I’m also feeling kinda sick at this point when I start to let myself think about the bigger picture and what is happening to the Cubs, so my thoughts get all jumbled. Oh, also, it’s 12:45 am my time, and I’m very tired.
I can’t even get into half the ridiculous, surprising, concerning, enraging, unbelievable stuff that happened in this 13-inning game. Like, Patrick Wisdom simply not running from first on a grounder up the first base line – even after the ball kicked away into foul territory off the first baseman’s glove – creating an easy 3-6 double-play barely even registers on the bizarreness scale. There were yahoos running on the field in extras. These things were barely a blip. (OK, well, the Wisdom one kinda sticks with me, because he might’ve scored later in the inning.)
The Cubs’ 12th inning featured a screaming grounder up the line on which the Diamondbacks made a diving play, and a 399-foot shot to the deepest part of the park by Yan Gomes that would’ve left 12 other ballparks. When those two things produced outs instead of runs, that’s when the sinking feeling REALLY arrived.
Of course, Drew Smyly bailed the Cubs out in the bottom of the 12th by pitching around traffic, and the Cubs did take the lead again in the 13th. And then the Diamondbacks, down to their last strike, tied it on a line drive off of Hayden Wesneski that Dansby Swanson just barely couldn’t make a play on. Just God Tier bizarre stuff. All night. All night.
Then a base hit scores the winning run by this much:
Sometimes baseball sucks.
For the first time IN HIS CAREER, Marcus Stroman was tonight asked to pitch on back-to-back days. You know it’s desperation time when the starting pitcher whose season was maybe over is instead coming back, with no rehab assignment, to pitch back-to-back nights out of the bullpen, including trying to close a game in the 10th. Stroman pitched well in the frame, giving up only a single, but that single scored the free runner, so the game marched on.
That means the entirety of extra innings for the Cubs was pitched by guys who were in their opening day rotation.
I used up a lot of my screaming about the top of the 10th in the moment, so I don’t have the energy here to express just how much I believe the Cubs got screwed. The short version is that Cody Bellinger got hit by a pitch on the hand, the ball bounced straight back to the pitcher.
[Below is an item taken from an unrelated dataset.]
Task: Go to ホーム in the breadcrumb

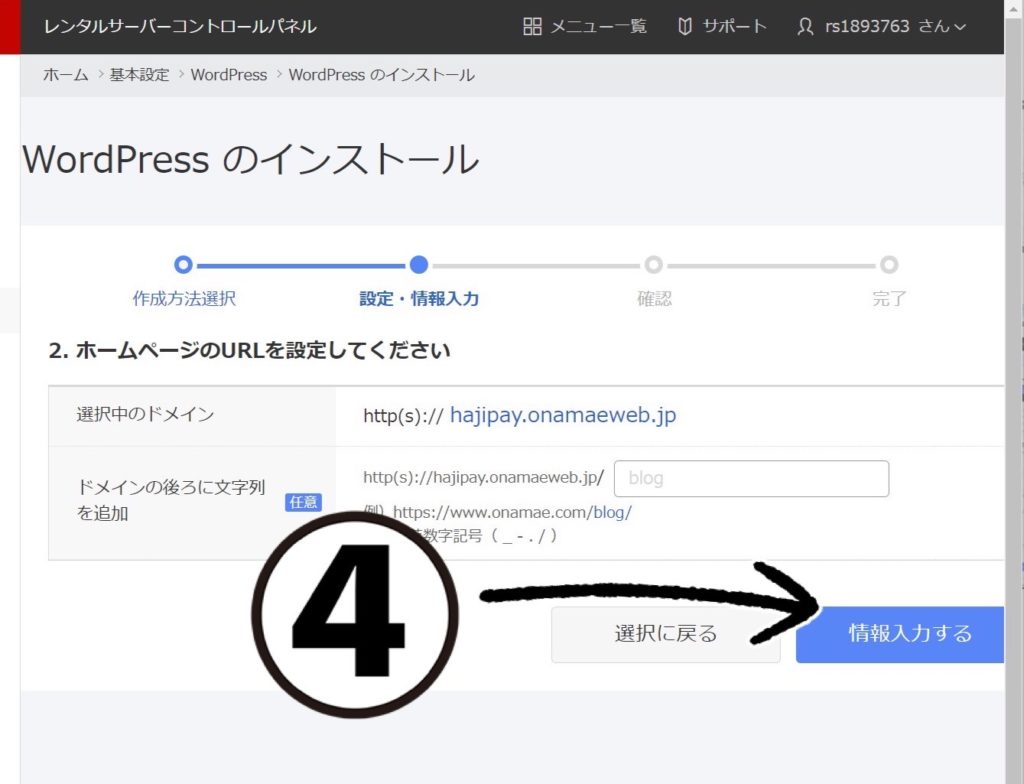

It was ruled that it hit the knob of his bat, and Bellinger was out. On replay, you could see the pitch hit and ripple his hand – which he was showing everyone on the field, by the way, completely with a red welt – but it was somehow not overturned. Instead of first and third with nobody out, the first out was in the books, and the runner at third did not end up scoring (to give the Cubs what would have been the winning run). Screw job of the highest order.
Which isn’t to say the Cubs didn’t shoot themselves in the foot plenty, as they have all week.
The Cubs, knowing that they cannot knock baserunners in anymore, have resorted to making sure all baserunners get thrown out. That’s what it seems like over the past week, anyway. More guys thrown out on the bases than big clutch hits.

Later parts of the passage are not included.